Le taux d’investissement productif ne diminue pas sur le long terme


Face à ces questionnements, la comptabilité nationale n’est pas restée inerte. Depuis quelques années, la FBCF se dématérialise, incorporant les dépenses liées à l’achat de logiciels, les œuvres littéraires et artistiques originales et plus récemment les dépenses de recherche-développement, de bases de données. Par contre, les dépenses de formation continue, de conseil ou de publicité restent comptabilisées comme des dépenses de consommations intermédiaires. Les dépenses liées à la formation initiale ou à la santé sont considérées comme une consommation finale collective des ménages. Or, ces conventions, ces changements de périmètres créent une très forte incertitude autour des problématiques lancinantes du sous-investissement chronique de nos économies et de la panne de productivité.
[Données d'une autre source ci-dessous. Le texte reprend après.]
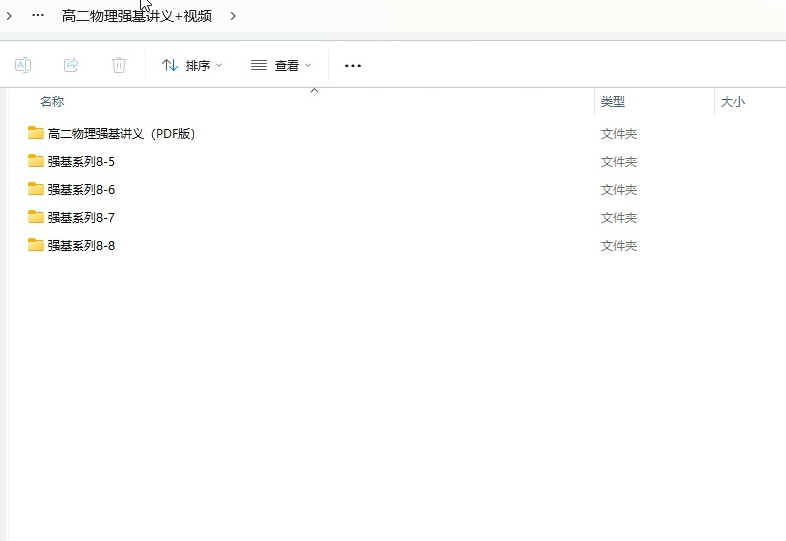Click folder icon of 强基系列8-6

(x=36, y=189)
Cet abord élargi, de l’investissement immatériel, même s’il reste partiel, est déjà riche d’enseignement. Il montre à quel point les forces motrices de nos économies ont changé de nature, et à quel point aussi, certaines thématiques qui ont envahi le débat économique dans les années 80 et 90, autour de la baisse inexorable du taux d’investissement, étaient victimes d’un abord trop matériel de l’investissement. Ce qui frappe d’abord, c’est la puissance de la recomposition du capital, avec une baisse de la part consacrée au logement et aux bâtiments et une montée concomitante de la part allouée aux machines et à l’immatériel. Cette modération de l’effort consacré aux structures, normal dans une économie arrivée à maturité et ayant achevé sa reconstruction, contribue largement au ralentissement du stock de capital qui nous inquiète. Mais pris dans sa globalité, le taux d’investissement productif n’a pas diminué sur le long terme, et le taux d’investissement, alloué aux équipements et à l’immatériel progresse tendanciellement, loin de l’idée d’une préférence pour le capital improductif.


Ces constats lapidaires montrent à quel point le débat de la dette repose sur des sables mouvants. Les acteurs publics et privés engagent une proportion croissante de leur budget sur des investissements immatériels à rendement différé, non reconnus comme tels. Or, c’est à l’aune de ces dépenses et de leur rendement que l’on peut juger du caractère excessif ou non d’un endettement.